Staffing Shortages and Service Inconsistency

Beyond infrastructure, staffing levels and service reliability play a crucial role in healthcare accessibility. While staff shortages affect all patients, their consequences are especially severe for persons with disabilities who may require assistance, predictable service schedules, or continuity of care. Emergencies further expose these weaknesses, as understaffed facilities struggle to respond promptly, leading to referrals that demand additional travel, time, and financial resources.

In effect, access to healthcare in Buruku depends not only on proximity to a PHC but also on a patient’s physical ability, financial capacity, and resilience in navigating an inconsistent system.

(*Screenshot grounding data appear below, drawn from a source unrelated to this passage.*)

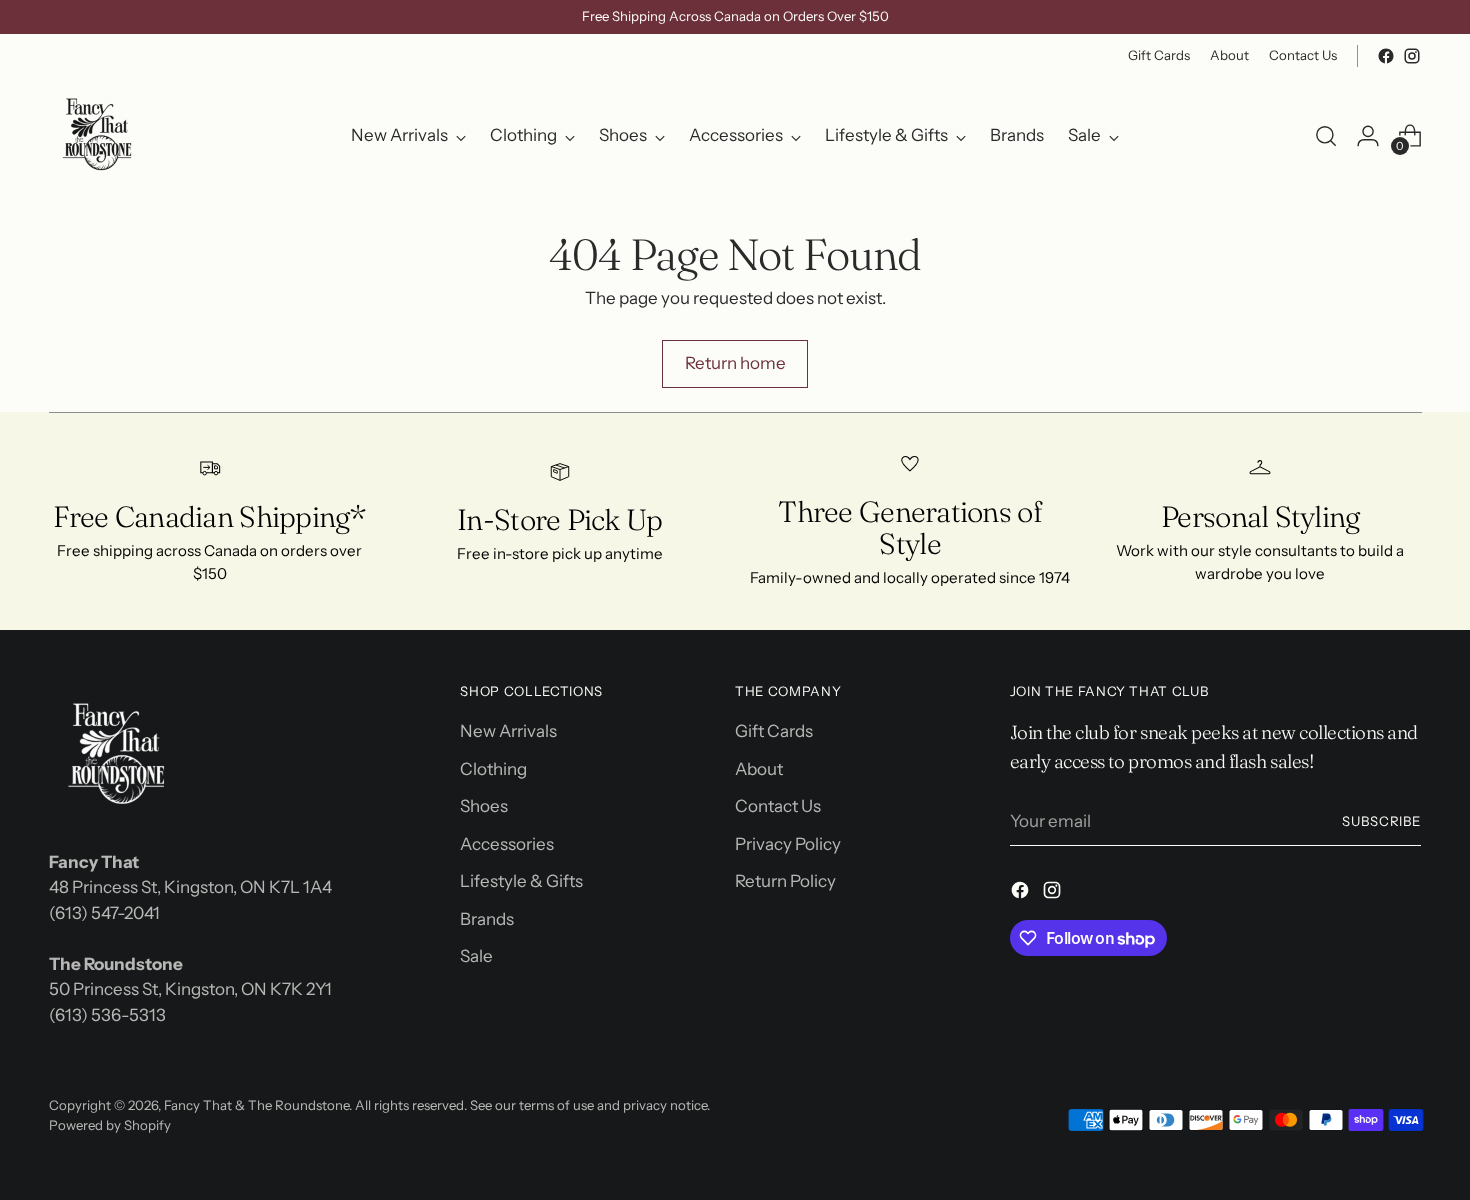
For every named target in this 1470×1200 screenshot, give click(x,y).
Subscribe (1382, 821)
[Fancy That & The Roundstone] (99, 136)
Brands (487, 919)
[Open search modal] (1326, 136)
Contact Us (778, 806)
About (759, 769)
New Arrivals (508, 731)
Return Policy (785, 881)
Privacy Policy (788, 844)
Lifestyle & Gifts (521, 881)
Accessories (507, 844)
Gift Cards (774, 731)
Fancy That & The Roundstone (256, 1105)
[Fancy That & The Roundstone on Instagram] (1412, 56)
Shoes (484, 806)
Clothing (493, 769)
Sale (476, 956)
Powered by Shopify (110, 1125)
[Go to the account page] (1368, 136)
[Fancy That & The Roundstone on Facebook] (1386, 56)
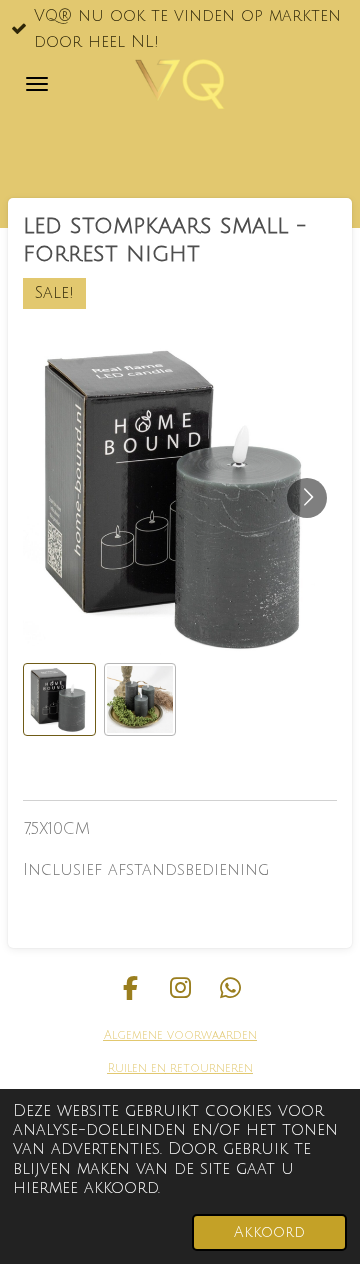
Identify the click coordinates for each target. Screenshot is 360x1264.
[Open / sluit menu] (37, 84)
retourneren (209, 1068)
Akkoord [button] (269, 1232)
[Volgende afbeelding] (307, 498)
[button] (59, 699)
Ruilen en (137, 1068)
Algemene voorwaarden (180, 1035)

From Operational Gaps to Equity Failures

The conditions in Buruku’s PHCs reveal more than operational shortcomings—they expose systemic equity failures. Inadequate infrastructure, insufficient staffing, and inaccessible facility design undermine maternal and child health outcomes while systematically excluding persons with disabilities from services intended for entire communities.

These realities contradict Nigeria’s commitments under Sustainable Development Goal 3, which prioritises equitable access to quality healthcare for all. Addressing them will require targeted funding, inclusive facility design, adequate staffing, routine maintenance, and stronger accountability mechanisms at both local and state levels.

Strengthening primary healthcare in Buruku—and across Benue State—means recognising that PHCs must be not only functional, but truly accessible to everyone who depends on them.